DATA FOR THE TASK:
++++++++++
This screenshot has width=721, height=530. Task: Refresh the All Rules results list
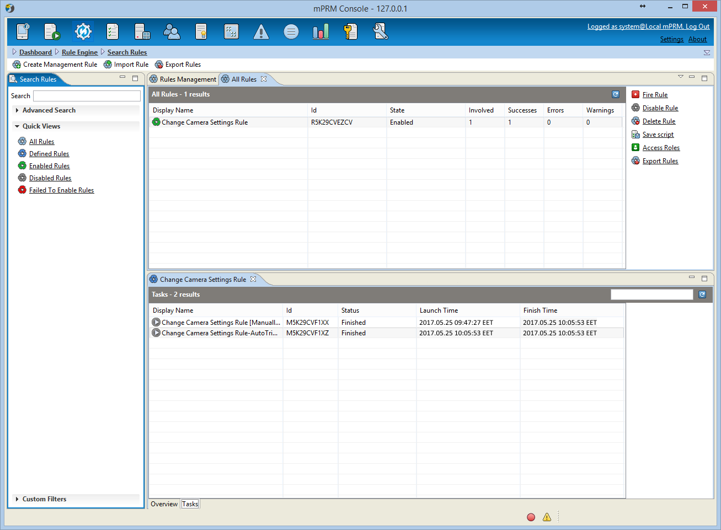[x=616, y=94]
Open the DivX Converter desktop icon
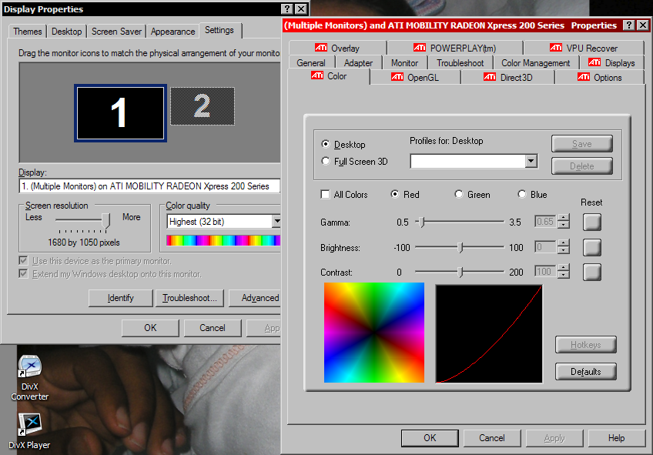Screen dimensions: 653x455 pyautogui.click(x=29, y=368)
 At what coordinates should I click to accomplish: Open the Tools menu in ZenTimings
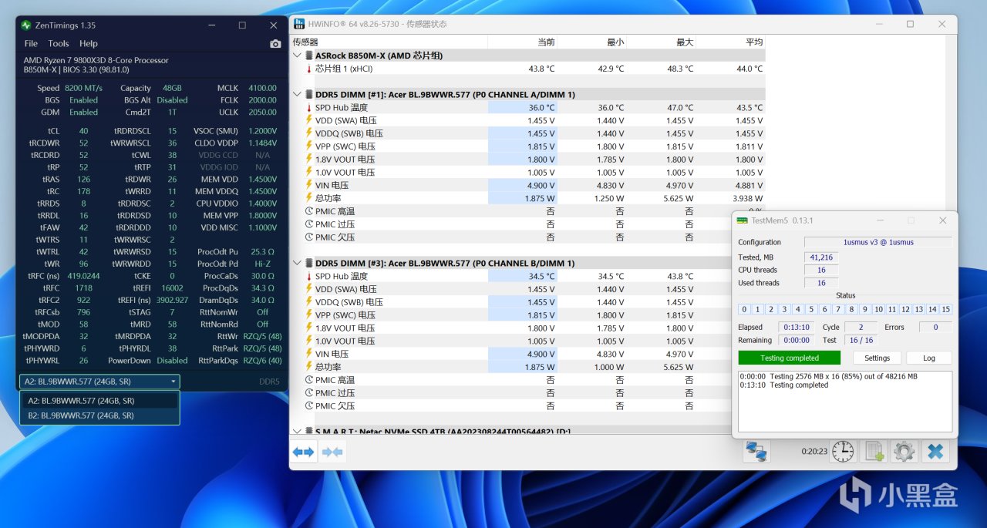[x=59, y=44]
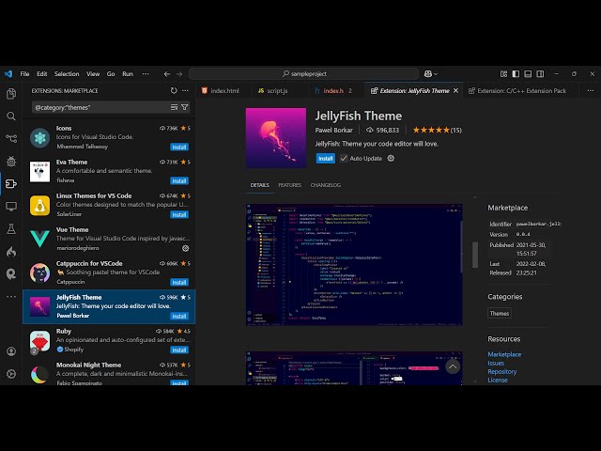Open the Extensions panel more actions menu

point(185,91)
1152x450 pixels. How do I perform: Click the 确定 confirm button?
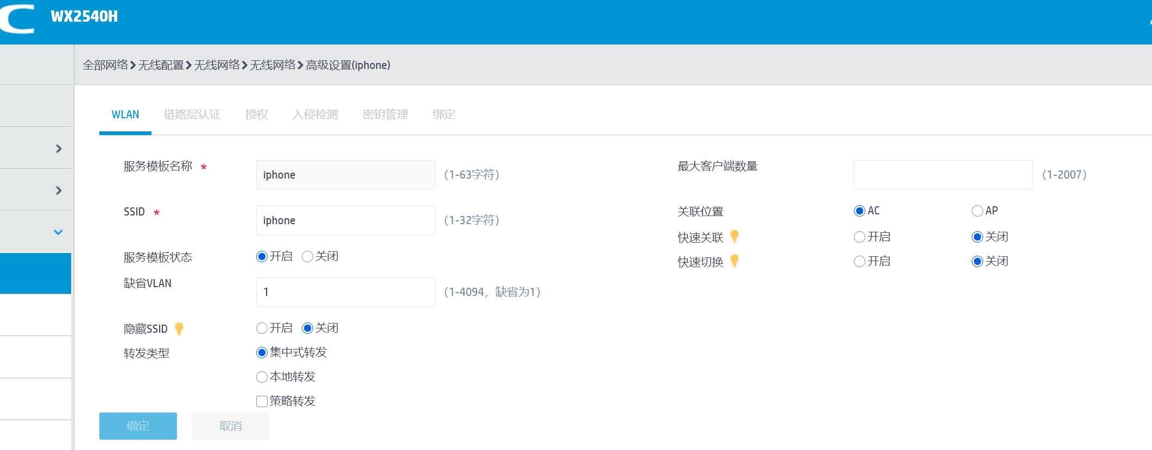(x=138, y=426)
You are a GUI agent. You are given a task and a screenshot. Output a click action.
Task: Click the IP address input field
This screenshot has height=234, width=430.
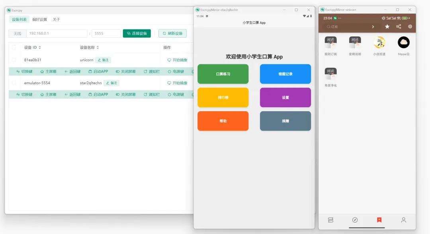coord(57,33)
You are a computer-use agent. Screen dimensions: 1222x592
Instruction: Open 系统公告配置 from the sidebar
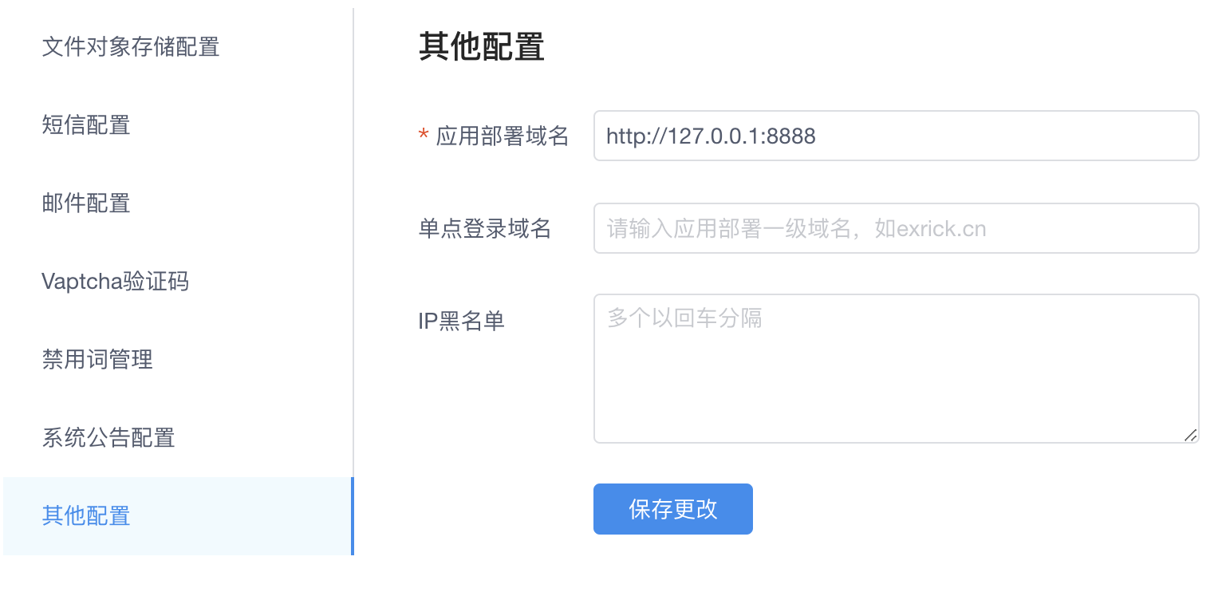[177, 438]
++++++++++
EXERCISE AIM:
Copy out all of the data above word for word, leaving out the pictures.

SOLUTION TO THE PROBLEM:
This screenshot has width=721, height=530. Task: Refresh the All Rules results list
[x=616, y=94]
Open the DivX Converter desktop icon
Screen dimensions: 653x455 pyautogui.click(x=29, y=368)
 At what coordinates should I click to accomplish: Open the Tools menu in ZenTimings
[x=59, y=44]
Open the Extensions panel more actions menu

point(185,91)
1152x450 pixels. How do I perform: Click the 确定 confirm button?
(x=138, y=426)
You are a GUI agent. You are given a task and a screenshot. Output a click action.
Task: Click the IP address input field
This screenshot has height=234, width=430.
coord(57,33)
You are a computer-use agent. Screen dimensions: 1222x592
Instruction: Open 系统公告配置 from the sidebar
[177, 438]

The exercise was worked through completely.